The Solicitors Regulation Authority (SRA) has issued a ‘warning notice’ to criminal law firms involved in the legal aid boycott.
The regulator said it is “concerned that solicitors and firms may not act in the best interests of each individual client” should the protocol issued by the London Criminal Courts Solicitors Association (LCCSA) be followed without “fully considering” each client’s circumstances.
The protocol, issued last week by the Criminal Law Solicitors’ Association and Big Firms Group along with the LCCSA, effectively restricts the boycott to the Crown Court.
“It is a matter for each firm and individual solicitor to decide whether or not to represent clients in criminal cases,” the SRA said.
“However, at all times, individuals and firms are bound to comply with regulatory requirements and the protocol issued by the LCCSA does not, in any way, modify these requirements.”
The SRA highlighted two aspects of the protocol which it warned could breach its rules and lead to enforcement action.
The first is the suggestion in the protocol that firms create a “limited pro bono retainer” with clients.
The SRA said: “Where you have a retainer with a client, whether it is pro bono or not, you have a duty to act in the client’s best interests and to ensure the client is in a position to make an informed decision on their matter.

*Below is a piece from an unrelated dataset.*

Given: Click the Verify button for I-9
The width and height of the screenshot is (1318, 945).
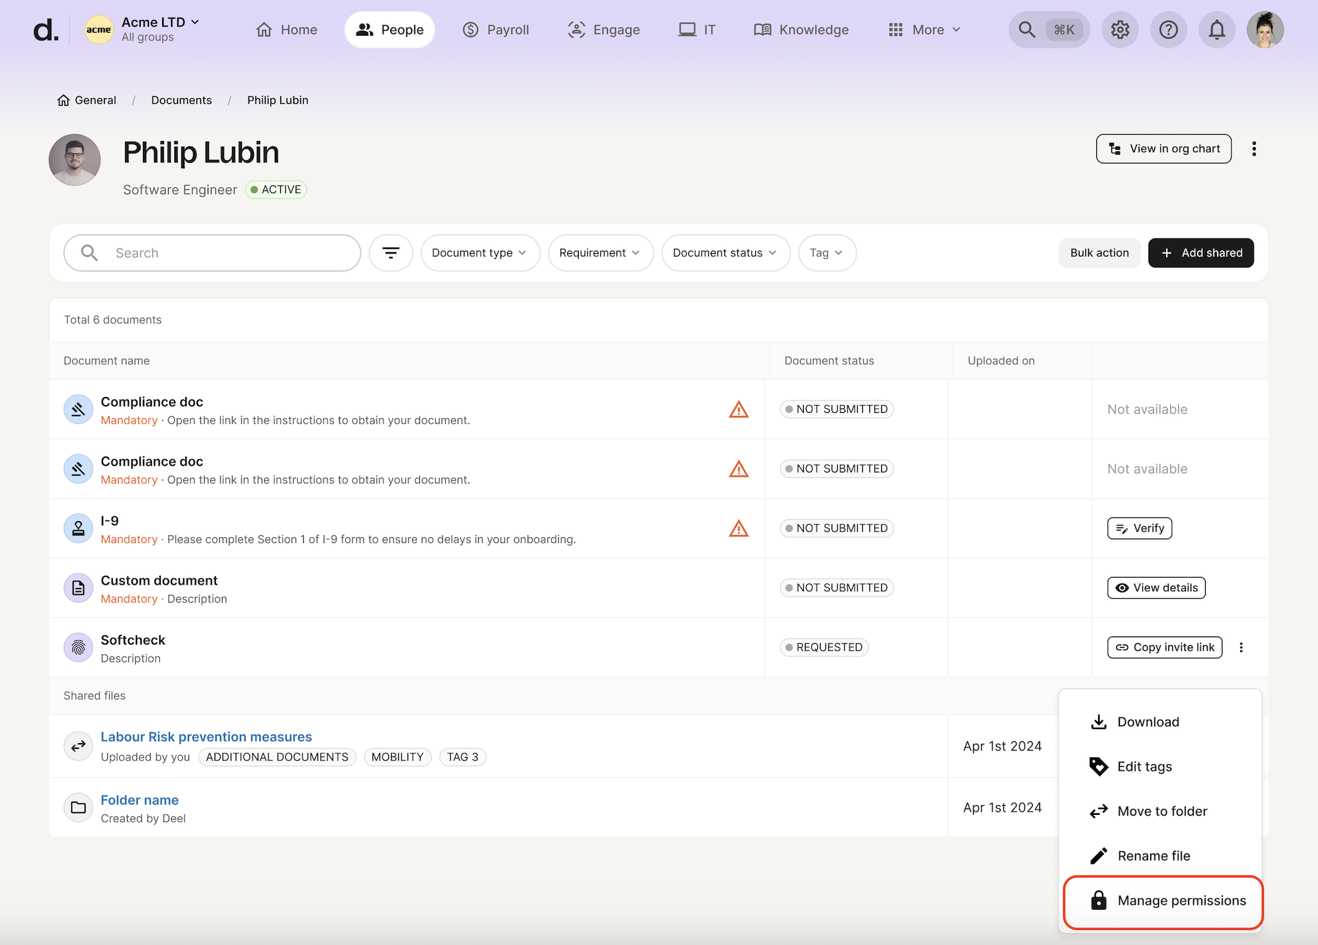Looking at the screenshot, I should coord(1139,528).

“Whilst it is open to you to limit a retainer, it is not clear why to do so would be in the best interests of a criminal defendant client. In order to achieve Outcome (1.12), you must inform the client of all his choices.
“It is likely to be in the client’s best interests to instruct another firm able to act for him fully and to apply for legal aid. You should advise your client accordingly or as to any other options open to him.”
The regulator said the protocol also sought to apply a “no returns” policy.
The SRA said: “Where a firm is instructed in a criminal case where advocacy in court is required by the client, it is in the best interests of the client for the firm to use its best endeavours to secure advocacy for the client.
“This may include the use of appropriately qualified advocates employed by the firm as well as external advocates.
“Given this, it is not apparent that a firm following the approach of ‘if an instructed solicitor advocate is unable to cover a hearing the case will not revert to another member of the firm’ would be compliant with existing regulatory obligations.
“It is the client’s best interests that are paramount once instructions have been accepted. Such conduct is likely to undermine public confidence in the provision of legal services. It should be remembered that you can only terminate your retainer with good reason and on reasonable notice.”
The regulator added that failure to comply with the warning notice “may lead to disciplinary action”.